А снег, нескончаемый, неторопливый, всё шёл и шёл весь день, легко, наискосок садясь на землю, на деревья, на обгоревшие после ночной бомбёжки брёвна, на чёрные, остывающие головешки, на сырую свежую землю только что законченных окопов укреплённых позиций, на невысоких холмах по берегу реки.

В тот же самый день и даже невдалеке от того берёзового лесочка, где бойцы встретились на поляне со слоном, два солдата из охранения, Шульга и Вяткин, дойдя до самой опушки, тщательно оглядели пустынные огороды и поля, за которыми виднелся город на берегу реки.

— Но следам на снегу всё можно хорошо определить, что не ступала нога человека, — сказал Шульга, опуская бинокль.

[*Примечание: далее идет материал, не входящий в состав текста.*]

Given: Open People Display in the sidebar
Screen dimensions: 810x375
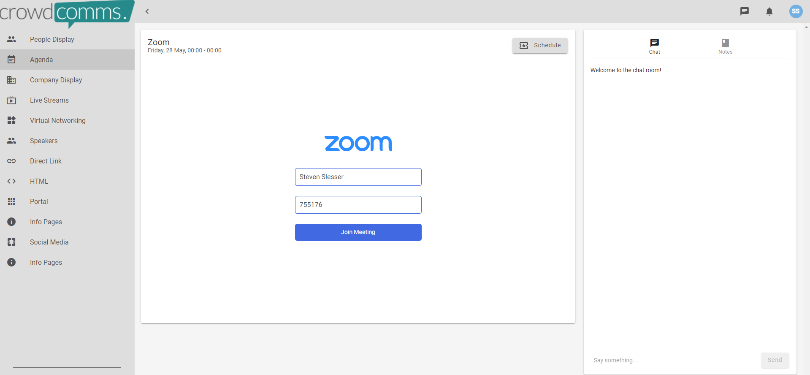Looking at the screenshot, I should tap(52, 39).
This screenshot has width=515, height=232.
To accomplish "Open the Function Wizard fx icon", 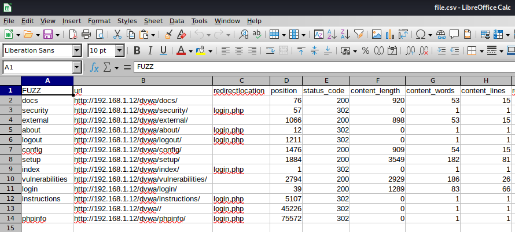I will click(x=94, y=68).
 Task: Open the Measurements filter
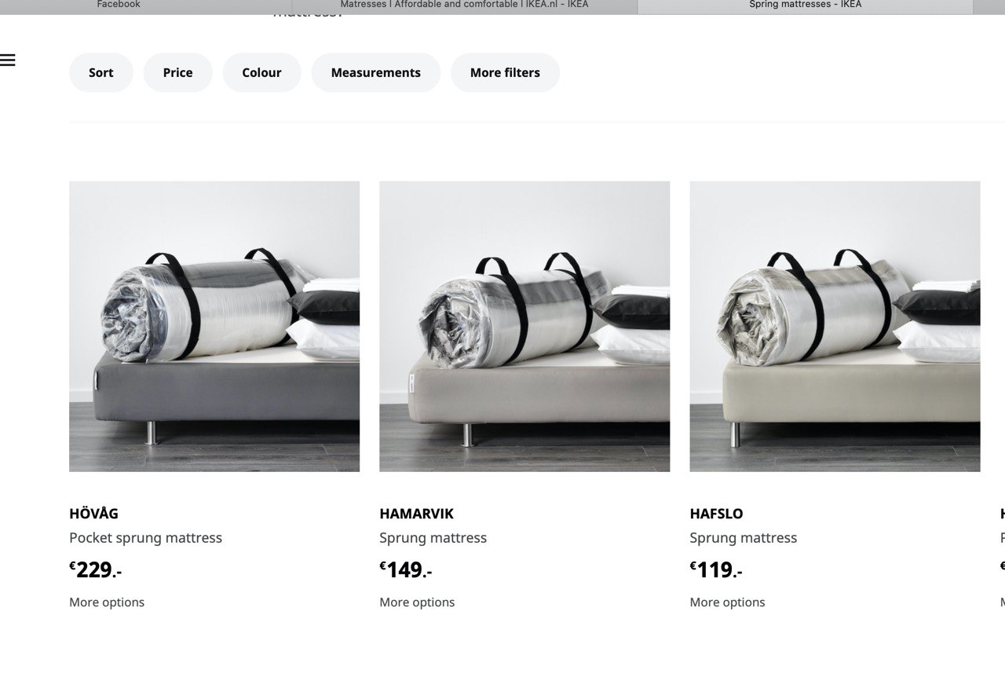click(375, 72)
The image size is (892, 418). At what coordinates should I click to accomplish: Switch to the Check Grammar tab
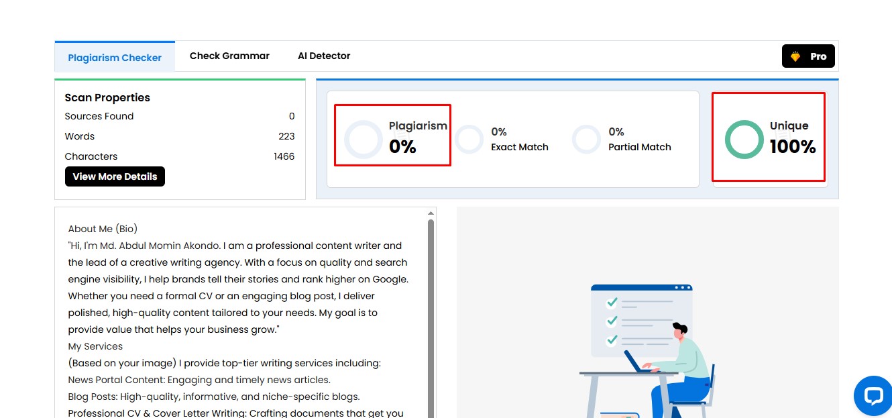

Не сговариваясь, они повернули обратно. Приглядываясь на ходу, Вяткин заметил:

— Беличий след. Вот тут она с сосны соскокнула, вот сюда, сюда, скок-скок по снегу — и прямо на эту сосну ушла… Вот зверь, не бросила своего гнезда! Всё к своему лесу мостится.

— А как ей уйти, — рассудительно заметил Шульга. — У ней тут дом. Орехов, разных семечек сосновых она себе напасла. Неужели бросать? Ясно — отсиживается.

— Факт, — согласился Вяткин. — Дрожит, наверное, а терпит. Крепится… Здравствуйте, — вдруг сказал он другим голосом и резко стал на месте, так что Шульга чуть не ткнулся ему в спину. — Ведь это удивление!

След вёл прямо к большой ветвистой берёзе. На нижней ветке сидело маленькое, съёженное и взъерошенное существо, покрытое коричневым мехом.

— Вот тебе и белка… Это напоминает больше мартышку какую-то!

— Ты не шуми, — сморщился Вяткин. — Разгоготался, как леший! — И ласковым голосом заговорил: — Цунь, а Цунь… Пойди ко мне, Цуня! — Он медленно подвигался к дрожащему, трясущемуся комочку шерсти, вцепившемуся в голую ветку берёзы.

Навстречу ему глядели, редко моргая сморщенными стариковскими веками, два живых, печальных глаза.

Это был пропавший Куффи. Он крепко спал, когда бомбёжка обрушилась на загородную усадьбу-музей. Напрасно он гукал и визжал, призывая кого-нибудь на помощь, голос его тонул в грохоте разрывов бомб и стрельбе зениток, а ключ от комнаты был в кармане Козюкова, который, уложив Куффи спать, ушёл по делам в город и сейчас был где-то далеко, хотя и бежал, задыхаясь от страха и волнения, к усадьбе, как только начался налёт. Он бежал на помощь где-то по дороге, а Куффи метался по комнате, кутаясь в своё одеяльце.

Вокруг уже трещало горящее дерево в доме, в щели под дверью появилась багровая полоска огня, в комнате стало светло от пожара во дворе. Потом что-то рухнуло, в запертую комнату пахнуло холодом, и Куффи увидел, что окно как будто открыто — все стёкла со звоном вылетели.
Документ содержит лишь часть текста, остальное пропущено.